Knights Landing support #991

loveshack · 2016-10-20T16:46:45Z

cpuid(1) on a Knights Landing system shows:

   version information (1/eax):
      processor type  = primary processor (0)
      family          = Intel Pentium Pro/II/III/Celeron/Core/Core 2/Atom, AMD Athlon/Duron, Cyrix M2, VIA C3 (6)
      model           = 0x7 (7)
      stepping id     = 0x1 (1)
      extended family = 0x0 (0)
      extended model  = 0x5 (5)
      (simple synth)  = Intel Xeon Phi x200 (Knights Landing), 14nm

So this patch detects it as HASWELL:

*** OpenBLAS-0.2.19/cpuid_x86.c~    2016-09-08 17:46:18.122229447 +0100
--- OpenBLAS-0.2.19/cpuid_x86.c 2016-10-20 16:50:14.003283533 +0100
***************
*** 1192,1197 ****
--- 1192,1198 ----
            else
        return CPUTYPE_NEHALEM;
    case 5:
+   case 7:         // Knights Landing
          case 14:
      // Skylake
            if(support_avx())
@@ -1700,6 +1701,7 @@
           else
        return CORE_NEHALEM;
    case 5:
+   case 7:         // Knights Landing
    case 14:
      // Skylake
           if(support_avx())
*** OpenBLAS-0.2.19/driver/others/dynamic.c~    2016-09-01 04:58:42.000000000 +0100
--- OpenBLAS-0.2.19/driver/others/dynamic.c 2016-10-20 16:57:02.108394771 +0100
***************
*** 286,291 ****
--- 286,300 ----
        return &gotoblas_NEHALEM; //OS doesn't support AVX. Use old kernels.
      }
    }
+   //Intel Knights Landing
+   if (model == 7) {
+     if(support_avx())
+       return &gotoblas_HASWELL;
+     else{
+       openblas_warning(FALLBACK_VERBOSE, NEHALEM_FALLBACK);
+       return &gotoblas_NEHALEM; //OS doesn't support AVX. Use old kernels.
+     }
+   }
    return NULL;
        }
        case 0xf:

Is there any chance of AVX512 support? (Sorry I couldn't fund it.) Unfortunately, with HASWELL on KNL, OpenBLAS dgemm is about three times slower than MKL.

The text was updated successfully, but these errors were encountered:

brada4 · 2016-10-22T21:44:00Z

Xeon phi is not a general purpose CPU, it does not support some normal instructions available since i386, and from your measurement it looks that many others are emulated in firmware..

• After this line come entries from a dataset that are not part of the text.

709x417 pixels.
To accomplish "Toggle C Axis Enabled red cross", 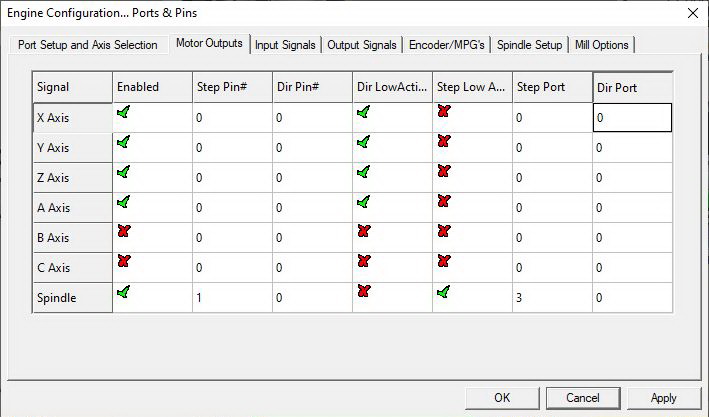I will pos(124,262).
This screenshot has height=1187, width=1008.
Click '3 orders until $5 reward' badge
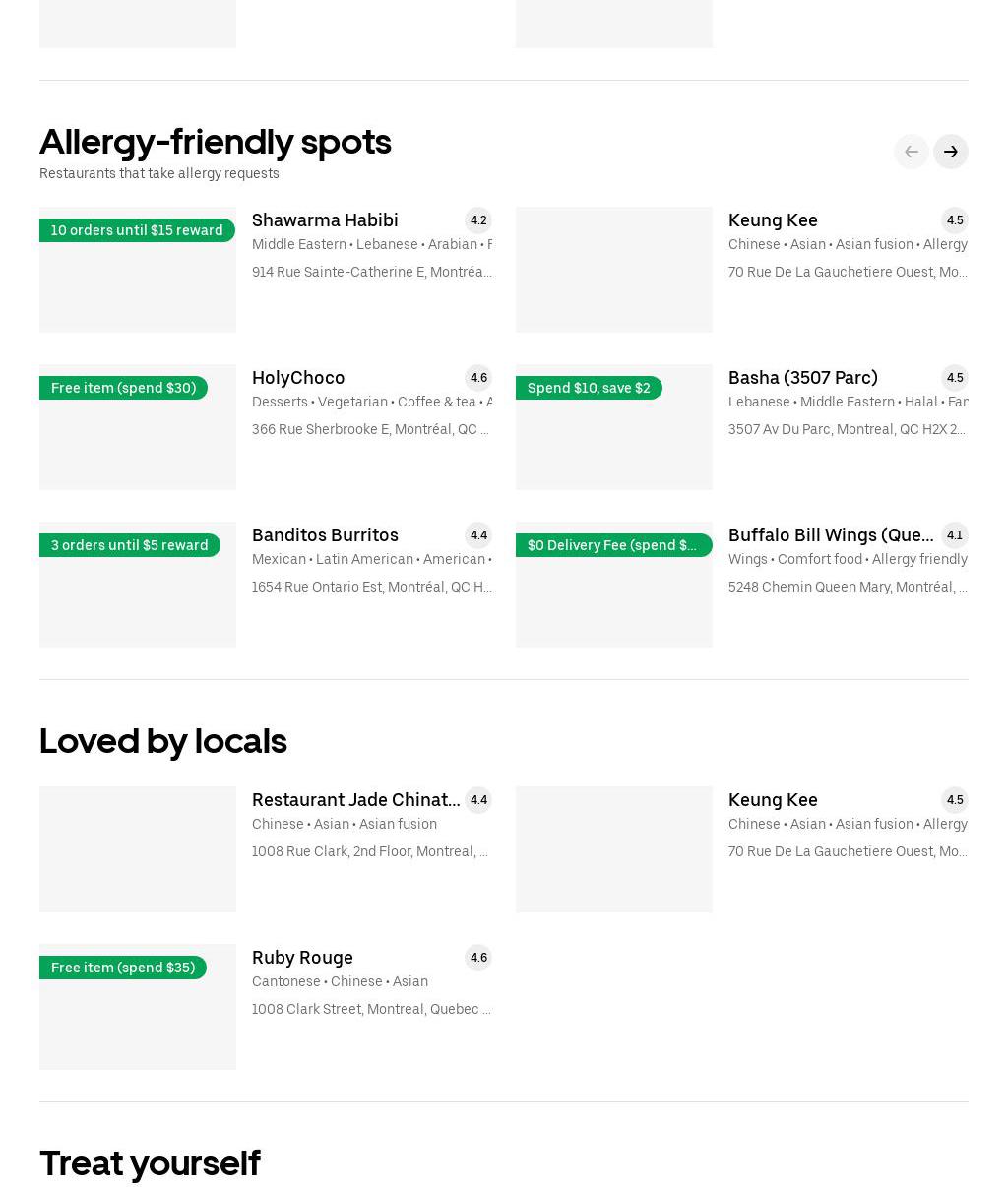pyautogui.click(x=129, y=545)
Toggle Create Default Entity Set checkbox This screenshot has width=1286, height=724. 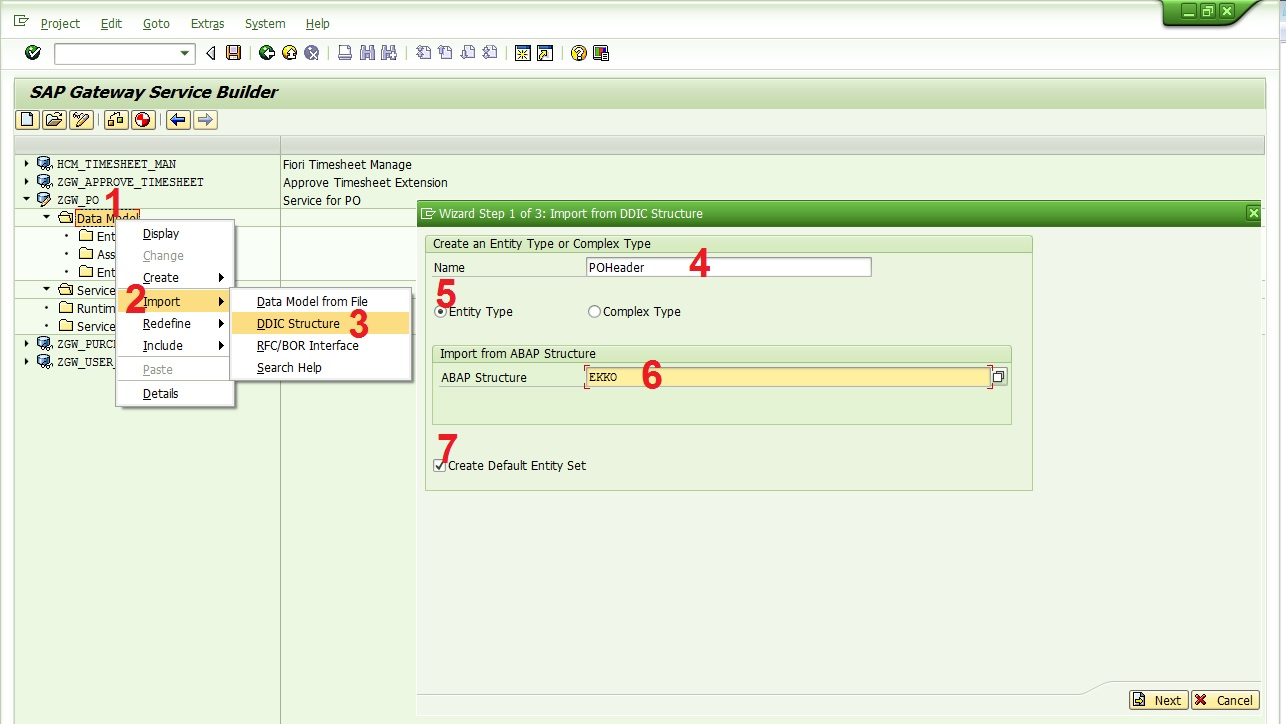pos(439,465)
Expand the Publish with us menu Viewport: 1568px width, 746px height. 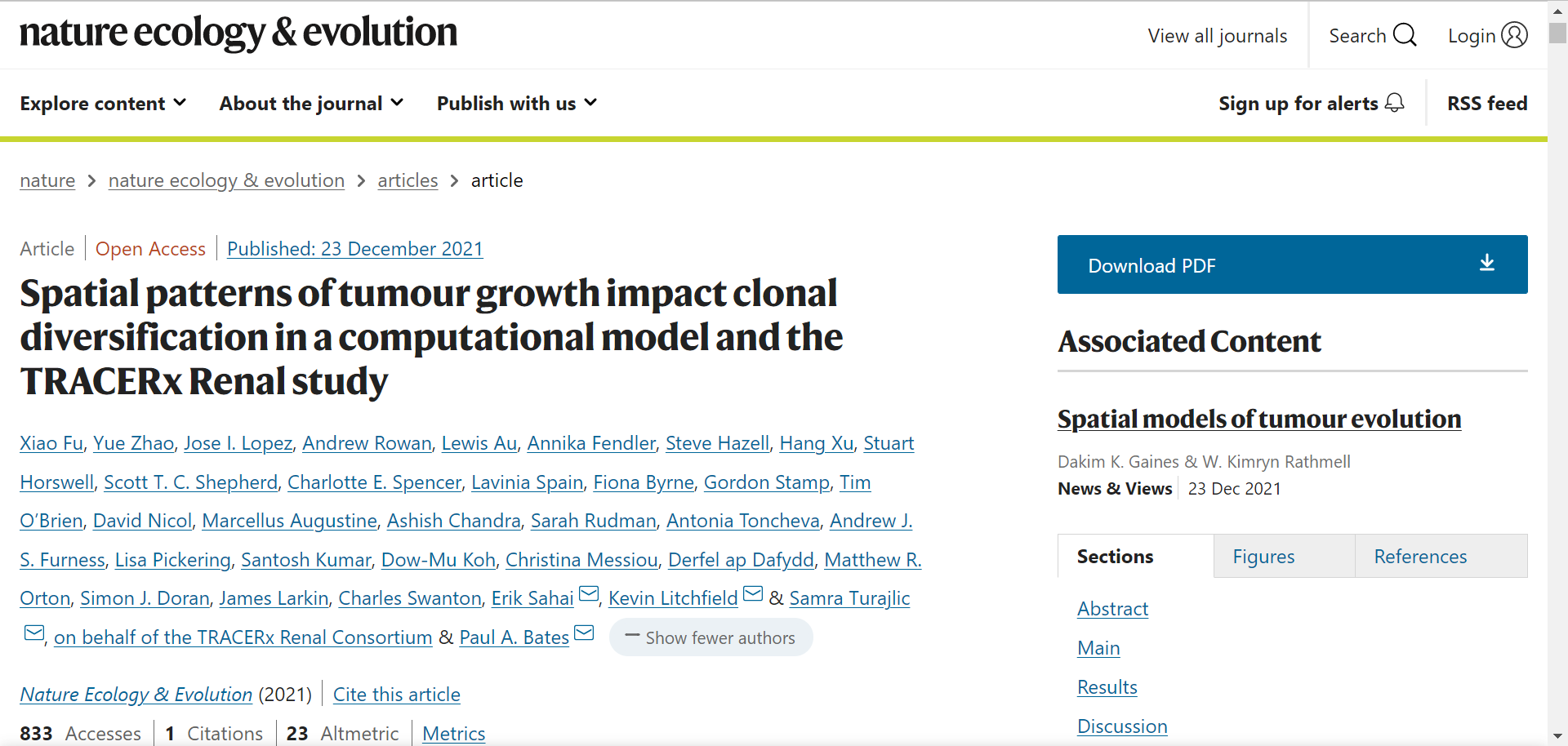[517, 104]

BTW can you point to any reference that MIC is based or related to Haswell in any way?

martin-frbg · 2016-10-23T10:16:15Z

As far as I know, the Knights Landing generation of Phi is binary compatible with Haswell - even if some or even most of that is likely to be microcode emulation trickery, Haswell is probably still a better OpenBLAS target for it than the Atom architecture it is somewhat distantly related to.
I suspect AVX512 support will become important once it is availabe in more mainstream Skylake EP or Kabi Lake systems expected for next year. Alas modifying the current haswell gemm kernels to make use of AVX512 looks to be a bit more complicated than just changing the instruction names.
@loveshack, while you cannot provide funds, would you be able to provide access to your system if and when a capable developer becomes available ?

brada4 · 2016-10-23T10:54:55Z

CPUID says no MMX or SSE (With other hand intel writes you have to cjeck cpuid bits before emitting special instructions)
https://software.intel.com/sites/default/files/forum/278102/327364001en.pdf#section.B.8
Would be interesting to at least measure GEMM to find if SSE2 or AVX or AVX2 works best)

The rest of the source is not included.